2

I am using apache commons csvto read contents from a CSV file I get from google trends downloaded as a csv in related query section bottom right. A small subset of the file:

Category: All categories
"bluetooth speakers: (1/1/04 - 8/15/16, Worldwide)"

TOP
speaker,100
bluetooth speaker,100

RISING
portable speakers bluetooth,Breakout
portable speakers,Breakout

My code to read from the file:

private void readCsv(String inputFilePath) {
    try {
        Reader in = new FileReader(inputFilePath);
        Iterable<CSVRecord> records = CSVFormat.RFC4180.withFirstRecordAsHeader().parse(in);
        for (CSVRecord record : records) {
            String topic = record.get(0);
            if (topic != null && !topic.isEmpty()) {
                System.out.println(topic);
            }
        }
    } catch (FileNotFoundException e) {
        e.printStackTrace();
    } catch (IOException e) {
        e.printStackTrace();
    }

}

The output:

bluetooth speakers: (1/1/04 - 8/15/16, Worldwide)
TOP
speaker
bluetooth speaker
RISING
portable speakers bluetooth
portable speakers

Desired Output:

speaker
bluetooth speaker
portable speakers bluetooth
portable speakers

Based on the data from google(without headers) and the two Headers TOP and RISING I am unable to extract the desired values.

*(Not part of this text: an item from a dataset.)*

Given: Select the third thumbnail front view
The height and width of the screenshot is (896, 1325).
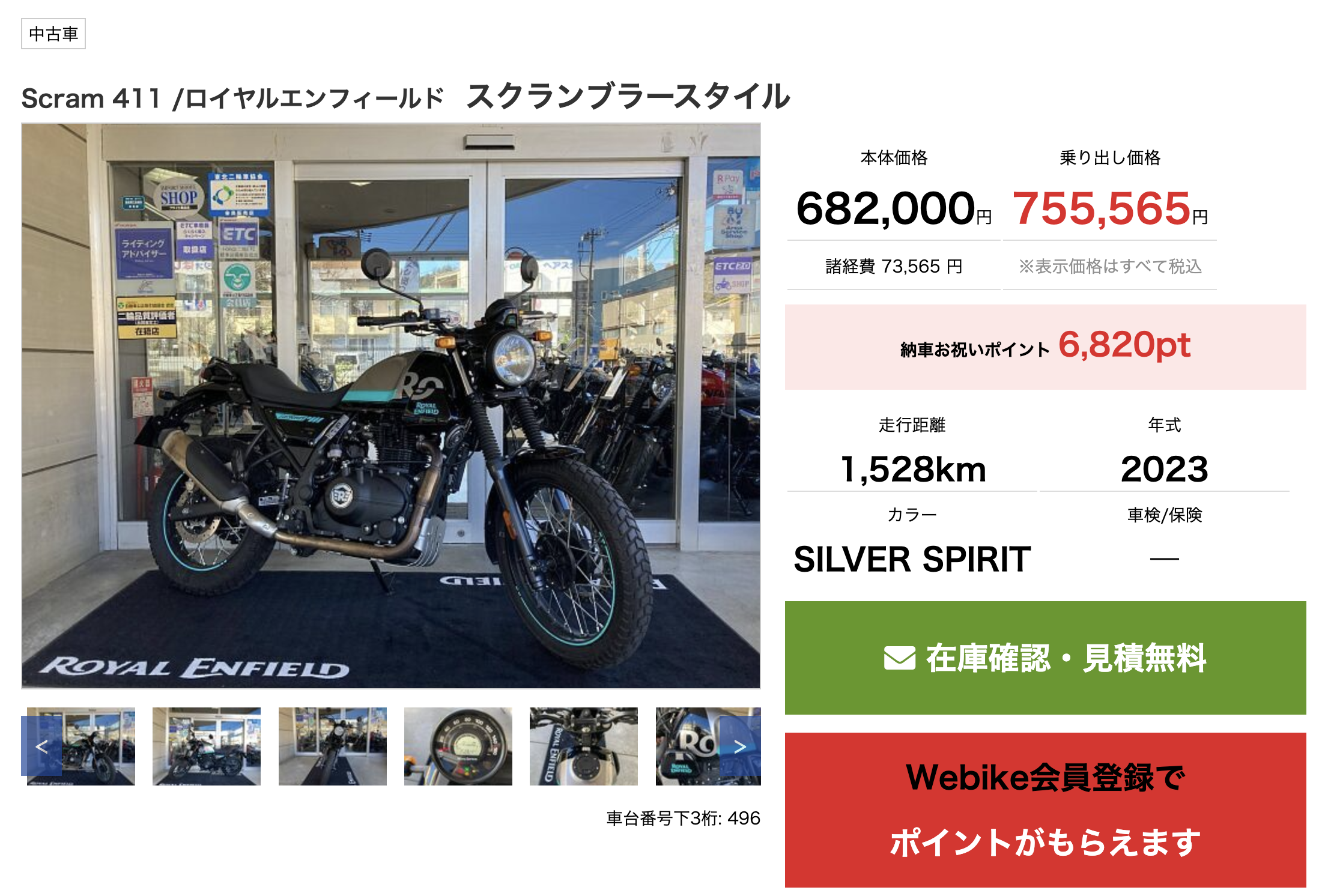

Is there any configuration for filtering I can apply to get the desired values?

Illegal Argument
  • 10,090
  • 2
  • 44
  • 61

1 Answers1

0

Though strictly not a good solution but for my case ignoring the records that have a single element eliminated the headers. I am still looking for/ working on a solution like a configuration or extending some classes for a cleaner solution.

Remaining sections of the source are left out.